Artificial intelligence could be a boon for the healthcare sector, cutting down clinicians’ administrative work, reducing spending and accelerating drug discovery.
But the technology may need guardrails to function safely and effectively, or AI could cause harm to patients or exacerbate existing inequities, lawmakers and witnesses said at a Senate Health Education, Labor and Pensions subcommittee hearing on Wednesday.
“The only time you really get things for the little guy is when the big guys want something,” said Sen. Ed Markey, D-Mass. “So in AI right now, the big guys want something. We’ve got to make sure we put in all the protections for the little guys, and we’ve got to do it simultaneously, not sequentially.”
Senators at the the hearing, many of whom were Democrats, were intrigued by the potential of AI in healthcare, but questioned witnesses on the risks of the technology, including considerations for potential government oversight.
“If we’re to write rules surrounding AI, let’s be careful not to destroy innovation or allow those who would harm us to get ahead of us,” said Sen. Roger Marshall, R-Kan. “After all, artificial intelligence and machine learning had been making remarkable discoveries and improving healthcare for some five decades without much government interference.”
One buzzy, newer use of the technology is generative AI, which can create new content like text or images. Tech giants like Microsoft, Oracle and Amazon have developed notetaking products that aim to reduce the amount of time clinicians spend documenting patient visits.
Some witnesses and lawmakers praised the potential of similar products, arguing they could curtail providers’ heavy administrative burdens.
Keith Sale, vice president and chief physician executive of ambulatory services at the University of Kansas Health System, told lawmakers that AI documentation allows him to shave hours off time spent in the clinic usually dedicated to reviewing notes and inputting them into the electronic health record.

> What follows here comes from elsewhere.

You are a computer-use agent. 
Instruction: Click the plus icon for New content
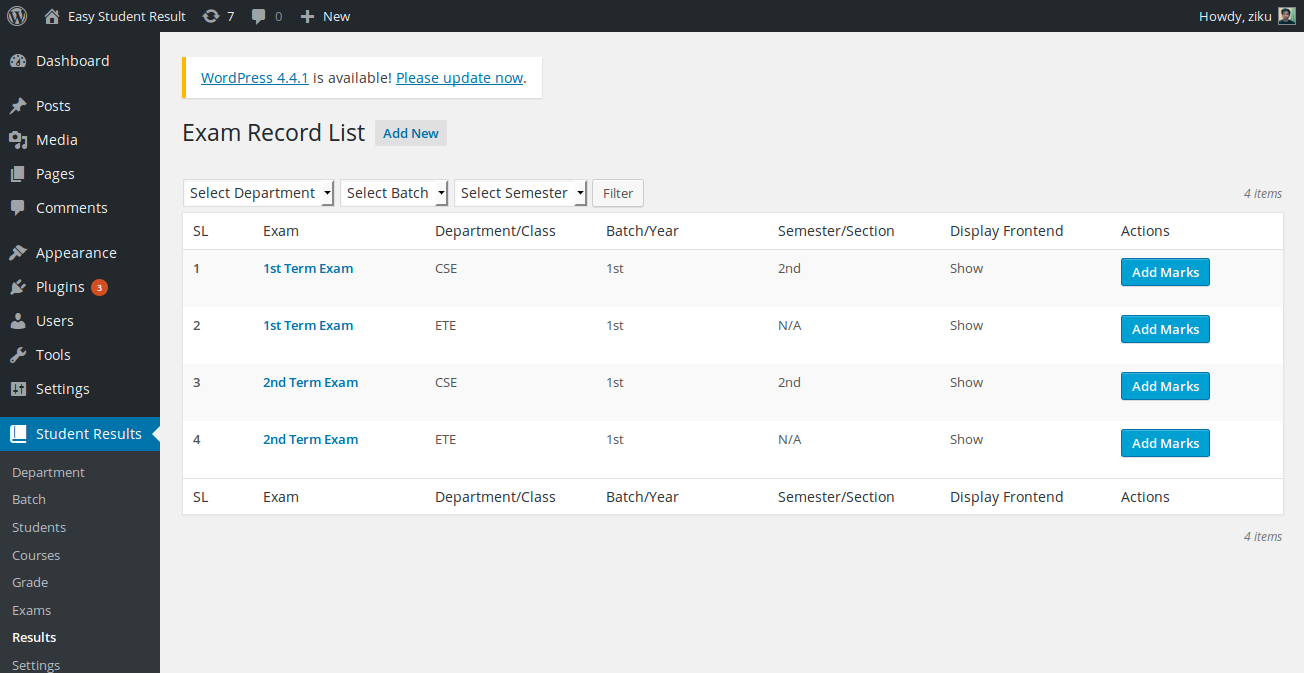[308, 16]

“It’s a tool. It is not something that should replace what I decide in practice or how I make decisions that affect my patients,” Sale said. “So ultimately, it is designed to enhance my practice, not replace me in practice.”

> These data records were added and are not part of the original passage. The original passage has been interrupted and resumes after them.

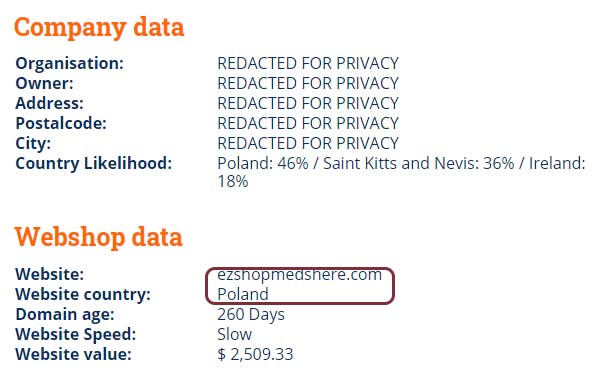Viewport: 601px width, 377px height.
Task: Click the Organisation REDACTED FOR PRIVACY value
Action: pos(308,63)
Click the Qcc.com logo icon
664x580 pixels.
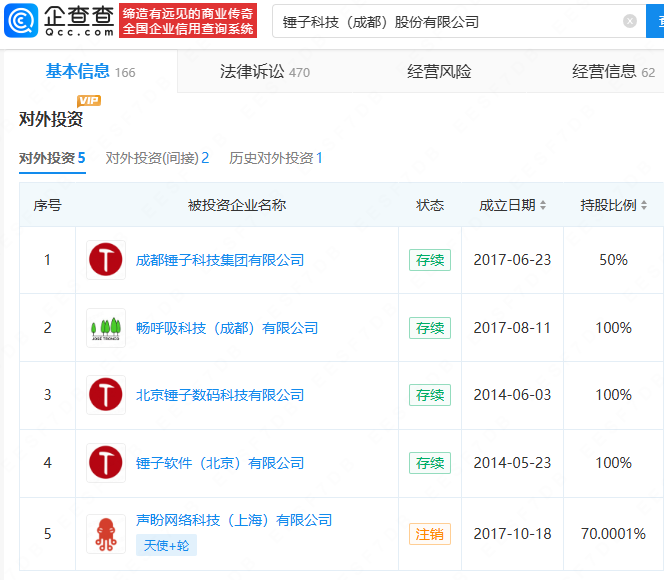tap(21, 20)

AI could also allow clinicians to access and analyze data they couldn’t on their own, and the technology could serve as a platform for sharing information and evaluating the performance of the healthcare system, said Kenneth Mandl, a professor at Harvard and director of the computational health informatics program at Boston Children’s Hospital.

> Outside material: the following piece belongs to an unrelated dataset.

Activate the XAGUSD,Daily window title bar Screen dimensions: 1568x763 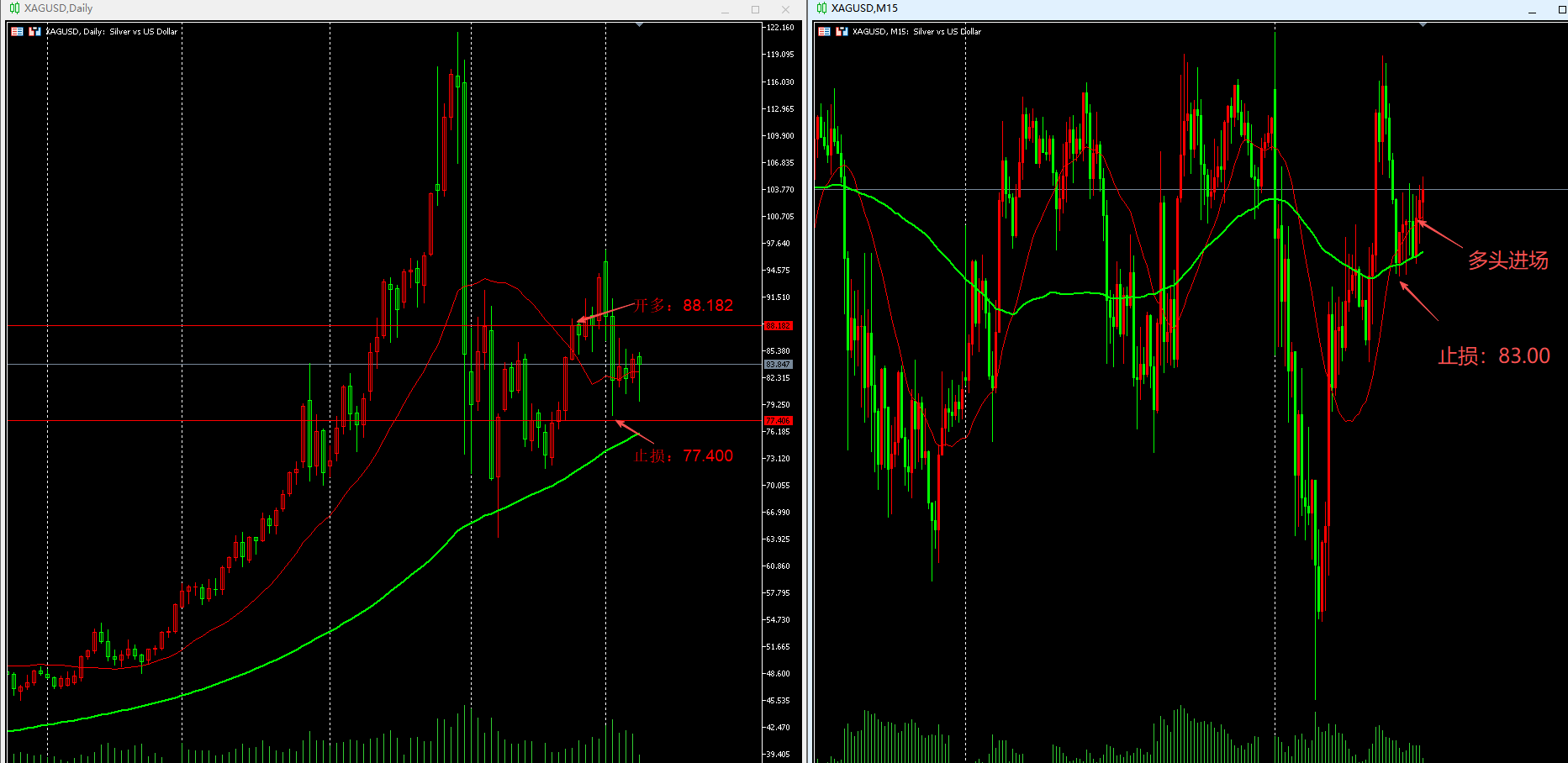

“Amazing concept, to go from spending 80% of our GDP down to maybe 8% or 10%, like the rest of the world. And that’s one way we can move in that direction,” said Sen. John Hickenlooper, D-Colo.
But some applications of AI, like the use of predictive algorithms by insurers to determine what care should be covered, already operate with limited human oversight unless decisions are challenged, said Christine Huberty, supervising attorney at the Greater Wisconsin Agency on Aging Resources.
Her agency, whose work includes providing legal assistance to seniors regarding coverage denials, used to see only one to two such cases per year. Now, the agency manages that number in a week, she said.
A Stat investigation published this spring found Medicare Advantage insurers used algorithms to predict how much care a patient would need, driving coverage denials and pushing patients to self-pay or spend time on lengthy appeals.
In addition, AI is only as good as its data inputs, and a plethora of information from white and male patients could bias algorithms against other groups, said Sen. Ben Ray Luján, D-N.M.
Luján noted a 2020 study published in JAMA that found deep learning algorithms using U.S. patient data were disproportionately trained on groups from California, Massachusetts and New York — with little representation from the rest of the country.
“The way I’m looking at this, we need technology to help improve health outcomes, reduce health disparities, not exacerbate them. And it’s clear that AI has the power to do both,” Luján said.
But it’s a challenge to design specific regulations as the field changes so rapidly, and the government will need to develop evergreen approaches to monitor the technology, Harvard’s Mandl said.
Regulators will also need to build up their own AI expertise to keep up, and stay close to the companies developing products, where most of the knowledge currently lies, said Thomas Inglesby, director of the Johns Hopkins Center for Health Security.
“Congress should not take their eye off some of the most serious risks, because if those risks become a major problem — either in bias or […] around life science, pandemic risks or others — I think those kinds of developments could derail or really distract the AI companies, could distract the government for a long time,” he said.